**Exercise objective**. These records need to be repeated exactly, every one of them.

[Data under study — start]

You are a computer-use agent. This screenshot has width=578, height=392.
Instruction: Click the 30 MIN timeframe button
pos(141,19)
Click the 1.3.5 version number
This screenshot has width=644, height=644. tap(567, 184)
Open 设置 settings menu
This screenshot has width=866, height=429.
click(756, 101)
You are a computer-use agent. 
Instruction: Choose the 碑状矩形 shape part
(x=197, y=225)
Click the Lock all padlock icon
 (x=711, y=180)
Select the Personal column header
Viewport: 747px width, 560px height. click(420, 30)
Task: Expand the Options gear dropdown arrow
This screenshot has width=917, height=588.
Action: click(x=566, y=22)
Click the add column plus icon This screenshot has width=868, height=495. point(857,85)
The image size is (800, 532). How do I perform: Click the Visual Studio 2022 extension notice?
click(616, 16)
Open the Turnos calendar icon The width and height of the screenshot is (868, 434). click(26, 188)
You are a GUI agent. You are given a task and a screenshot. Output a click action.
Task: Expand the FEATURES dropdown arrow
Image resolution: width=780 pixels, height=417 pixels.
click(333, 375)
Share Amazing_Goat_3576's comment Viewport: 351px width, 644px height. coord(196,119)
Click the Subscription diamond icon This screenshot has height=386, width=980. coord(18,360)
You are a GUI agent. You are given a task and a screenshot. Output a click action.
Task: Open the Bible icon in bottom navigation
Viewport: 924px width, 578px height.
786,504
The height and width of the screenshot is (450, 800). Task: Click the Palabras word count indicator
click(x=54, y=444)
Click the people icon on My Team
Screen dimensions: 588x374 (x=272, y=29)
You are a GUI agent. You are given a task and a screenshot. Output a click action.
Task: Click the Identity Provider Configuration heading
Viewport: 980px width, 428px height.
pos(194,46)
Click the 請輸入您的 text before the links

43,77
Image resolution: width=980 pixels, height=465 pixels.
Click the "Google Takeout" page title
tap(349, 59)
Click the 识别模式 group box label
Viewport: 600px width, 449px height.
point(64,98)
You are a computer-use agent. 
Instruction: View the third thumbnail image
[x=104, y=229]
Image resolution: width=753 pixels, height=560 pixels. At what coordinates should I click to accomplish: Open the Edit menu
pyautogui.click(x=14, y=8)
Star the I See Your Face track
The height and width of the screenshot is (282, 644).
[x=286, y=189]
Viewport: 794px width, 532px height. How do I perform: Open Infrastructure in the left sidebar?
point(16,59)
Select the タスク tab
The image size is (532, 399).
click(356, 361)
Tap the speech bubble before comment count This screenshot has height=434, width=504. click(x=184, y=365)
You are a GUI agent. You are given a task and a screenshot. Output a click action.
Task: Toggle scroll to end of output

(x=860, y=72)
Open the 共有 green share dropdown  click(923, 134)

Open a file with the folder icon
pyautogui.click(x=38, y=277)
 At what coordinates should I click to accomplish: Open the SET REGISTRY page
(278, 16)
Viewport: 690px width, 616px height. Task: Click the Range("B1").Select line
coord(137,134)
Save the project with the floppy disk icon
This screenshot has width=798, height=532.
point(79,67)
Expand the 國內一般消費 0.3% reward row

[Data under study — finish]

**Answer space**.
You are a computer-use agent. This screenshot has width=578, height=392.
Instruction: Click the 30 MIN timeframe button
pos(141,19)
Click the 1.3.5 version number
This screenshot has width=644, height=644. tap(567, 184)
Open 设置 settings menu
This screenshot has width=866, height=429.
click(756, 101)
You are a computer-use agent. 
Instruction: Choose the 碑状矩形 shape part
(x=197, y=225)
Click the Lock all padlock icon
 (x=711, y=180)
Select the Personal column header
Viewport: 747px width, 560px height. click(420, 30)
Task: Expand the Options gear dropdown arrow
This screenshot has width=917, height=588.
Action: click(x=566, y=22)
Click the add column plus icon This screenshot has width=868, height=495. point(857,85)
The image size is (800, 532). How do I perform: Click the Visual Studio 2022 extension notice?
click(616, 16)
Open the Turnos calendar icon The width and height of the screenshot is (868, 434). click(26, 188)
You are a GUI agent. You are given a task and a screenshot. Output a click action.
Task: Expand the FEATURES dropdown arrow
Image resolution: width=780 pixels, height=417 pixels.
click(333, 375)
Share Amazing_Goat_3576's comment Viewport: 351px width, 644px height. coord(196,119)
Click the Subscription diamond icon This screenshot has height=386, width=980. coord(18,360)
You are a GUI agent. You are given a task and a screenshot. Output a click action.
Task: Open the Bible icon in bottom navigation
Viewport: 924px width, 578px height.
786,504
The height and width of the screenshot is (450, 800). Task: Click the Palabras word count indicator
click(x=54, y=444)
Click the people icon on My Team
Screen dimensions: 588x374 (x=272, y=29)
You are a GUI agent. You are given a task and a screenshot. Output a click action.
Task: Click the Identity Provider Configuration heading
Viewport: 980px width, 428px height.
pos(194,46)
Click the 請輸入您的 text before the links

43,77
Image resolution: width=980 pixels, height=465 pixels.
Click the "Google Takeout" page title
tap(349, 59)
Click the 识别模式 group box label
Viewport: 600px width, 449px height.
point(64,98)
You are a computer-use agent. 
Instruction: View the third thumbnail image
[x=104, y=229]
Image resolution: width=753 pixels, height=560 pixels. At what coordinates should I click to accomplish: Open the Edit menu
pyautogui.click(x=14, y=8)
Star the I See Your Face track
The height and width of the screenshot is (282, 644).
[x=286, y=189]
Viewport: 794px width, 532px height. How do I perform: Open Infrastructure in the left sidebar?
point(16,59)
Select the タスク tab
The image size is (532, 399).
click(356, 361)
Tap the speech bubble before comment count This screenshot has height=434, width=504. click(x=184, y=365)
You are a GUI agent. You are given a task and a screenshot. Output a click action.
Task: Toggle scroll to end of output

(x=860, y=72)
Open the 共有 green share dropdown  click(923, 134)

Open a file with the folder icon
pyautogui.click(x=38, y=277)
 At what coordinates should I click to accomplish: Open the SET REGISTRY page
(278, 16)
Viewport: 690px width, 616px height. Task: Click the Range("B1").Select line
coord(137,134)
Save the project with the floppy disk icon
This screenshot has width=798, height=532.
point(79,67)
Expand the 國內一般消費 0.3% reward row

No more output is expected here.